Speaking to reporters as talks continued between Iran and six world powers, including the United States, Kerry said he had conferred Wednesday night with President Obama, who he said made it clear to him that the negotiations would have to end without a deal if the remaining differences cannot be bridged.
“We are not going to sit at the negotiating table forever,” Kerry said. “Despite all of the progress that we have made — and it’s real — some of the tough issues remain unresolved. We know that difficult decisions don’t become easier over time. And in one way or another, those decisions must be taken very soon.” He did not elaborate on what the outstanding issues are.
Informed Iran observers surmise Iran is trying to wring every last concession out of Kerry. Whether they will hold on until July 10, Quds Day — Iran’s festive day of Israel-bashing and genocide talk — remains a possibility. (So much for President Obama’s belief that anti-Semitism is not a driving ideology of the Iranian mullahs.) It is not clear whether the only remaining issue is Iran’s insistence on lifting embargoes on conventional weapons and ballistic missiles.
Meanwhile, on Capitol Hill at a hearing on the Iran deal House Foreign Affairs Committee chairman Ed Royce (R-Cal.) observed, “The ‘most robust and intrusive inspections and transparency regime ever negotiated for any nuclear program in history’ – the President’s promise – has turned into ‘managed access,’ with the Iranians having a big say in where international inspectors can and can’t go. ‘Managed access’ is a big back away from the ‘anywhere, anytime’ terms the Administration once demanded.”
He continued, “Iran doesn’t even have to cheat to be a step away from the bomb. Iran is not required to dismantle key bomb making technology; it is permitted a vast enrichment capacity, and is allowed to continue its research and development to gain an industrialized nuclear program once this agreement begins to expire in as little as ten years.” One by one, Iran experts at the hearing cautioned about the results of a deal so obviously one-sided as this.
“I believe that Iran’s most likely course after a nuclear agreement will be to continue to pursue the same regional strategy it has pursued over the past three years. That strategy is inimical to the interests of the United States and its allies in many ways,” said Kenneth Pollack of the Brookings Institute in prepared remarks. “However, there is a much greater danger– the danger that Iran will interpret American behavior after a nuclear agreement as a sign of further disengagement from the Middle East. If that is the case, it is highly likely that Iranian goals will become more expansive and its policy more aggressive as it believes that the U.S. will not be as willing (or able) to block Iranian moves.”
Others concurred with the argument that capitulating to Iran on a series of vital points will send an unmistakable signal to our allies.
After examining the obvious flaws in the deal, Hudson Institute’s Michael Doran argued,
“Either President Obama is inaugurating a new friendship with Iran, or he is pulling the United States back from the Middle East while Iran fills the resulting power vacuum.
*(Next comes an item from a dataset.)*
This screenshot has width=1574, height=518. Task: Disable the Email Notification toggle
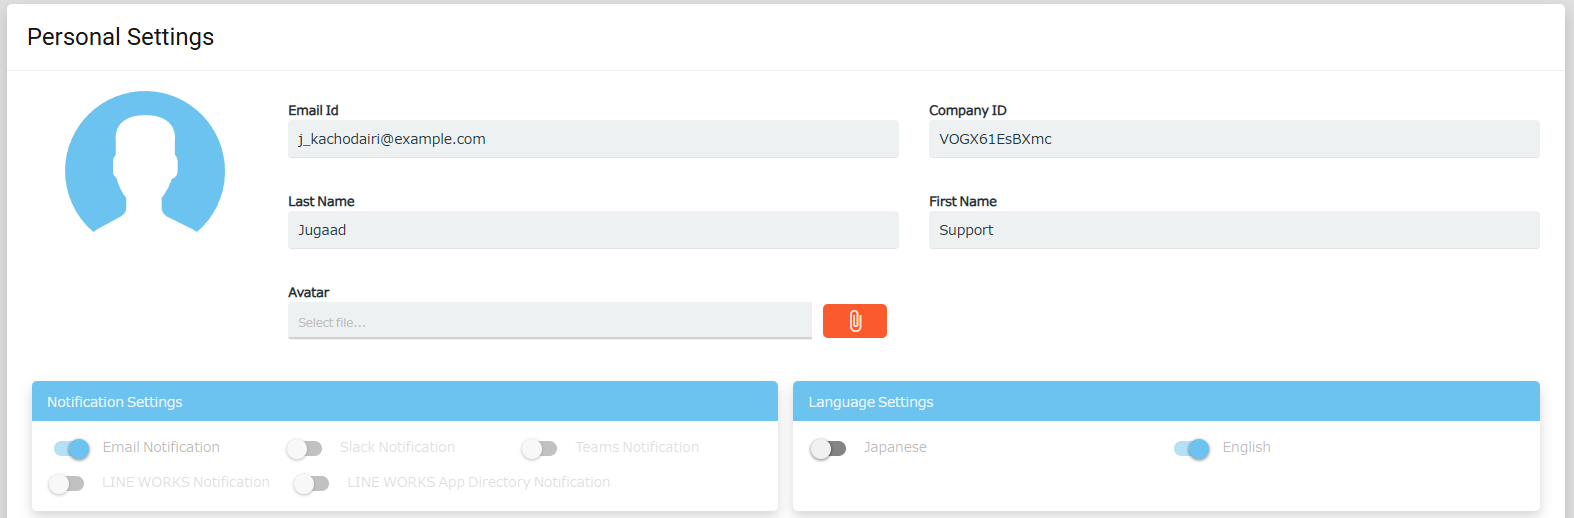[x=72, y=448]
Both interpretations play on the worst fears of allies, regardless of whether we are talking about Saudi Arabia and Israel, who see Iran as an existential threat, or about Turkey and Jordan, who strongly oppose the role that Iran is playing in Iraq and Syria.”
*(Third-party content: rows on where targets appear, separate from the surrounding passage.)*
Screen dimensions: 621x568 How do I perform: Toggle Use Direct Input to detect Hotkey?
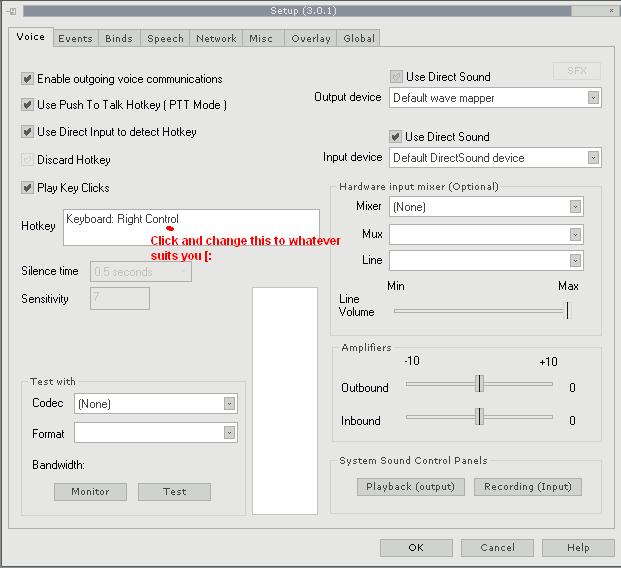tap(28, 132)
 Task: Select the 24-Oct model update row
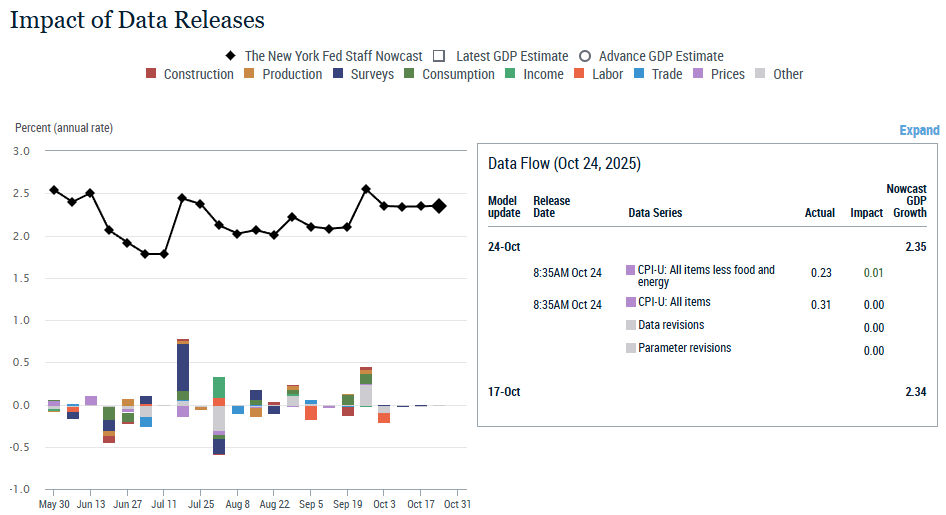[x=504, y=246]
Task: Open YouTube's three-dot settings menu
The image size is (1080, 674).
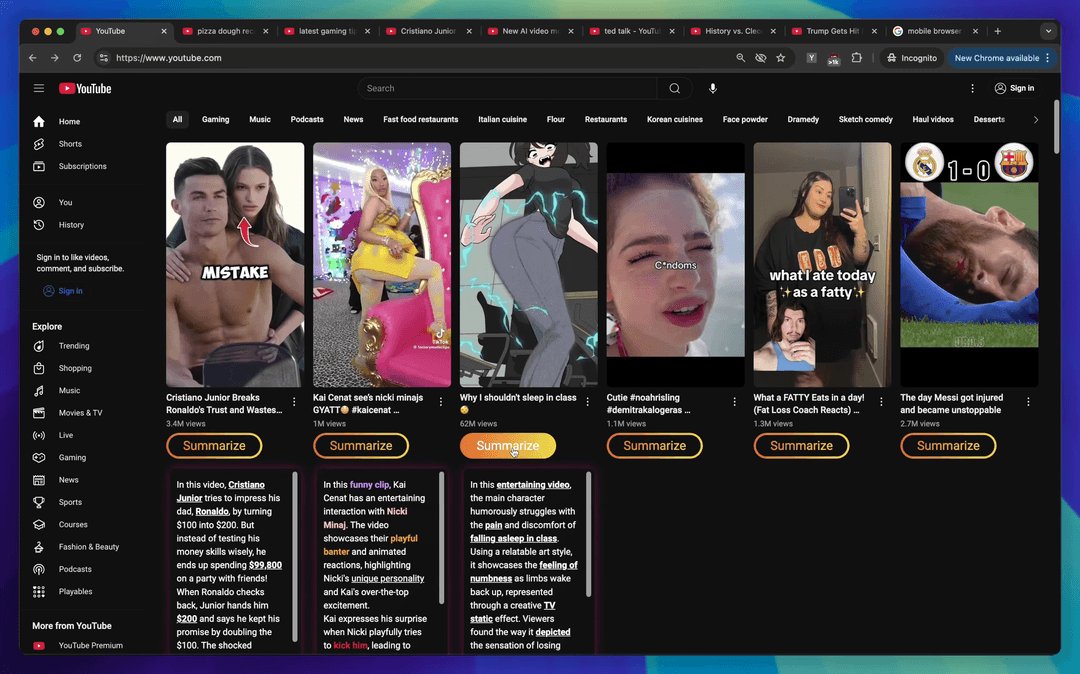Action: coord(971,88)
Our allies don’t believe a deal will moderate Iran’s conduct. Far from it. Doran explained,
“It makes much greater sense to assume that the nuclear agreement’s actual, tangible benefits will immediately prop-up Iran’s hardliners. Iran’s Revolutionary Guard Corps (IRGC)—which acts as the custodian of the 1979 Revolution, both at home and abroad—commands an economic empire whose tentacles reach into the key sectors of the Iranian economy. It will certainly benefit greatly from the lifting of sanctions and the rush of international investments that will follow a nuclear accord. In fact, it is so deeply entrenched in Iran’s economy that it will probably profit more than anyone else from the new era of international investment.”
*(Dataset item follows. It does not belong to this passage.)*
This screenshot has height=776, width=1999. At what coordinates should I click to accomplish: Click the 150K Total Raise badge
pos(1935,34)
In short, whatever the Democrats convince themselves will be the result our Gulf allies know better. “America’s Gulf allies have humored President Obama as he has inaugurated a new strategic dialogue, but they have no confidence that he will actually deliver on what they consider to be their vital needs,” Doran said.
So we are poised to produce a deal that, even if followed to the letter, will in all likelihood bolster Iran’s most aggressive instincts and demoralize our allies. Again, even if the deal is followed perfectly Iran will get its bomb in ten years or so. It is for this reason that those truly concerned about Obama’s legacy should oppose a deal. Surely he does not want to be known as the first president to capitulate to Iran, give it permission to pursue an industrial-sized nuclear weapons program, betray our allies and encourage Iran’s regional aggression. His name will be on that deal and he will be responsible for that abominable legacy.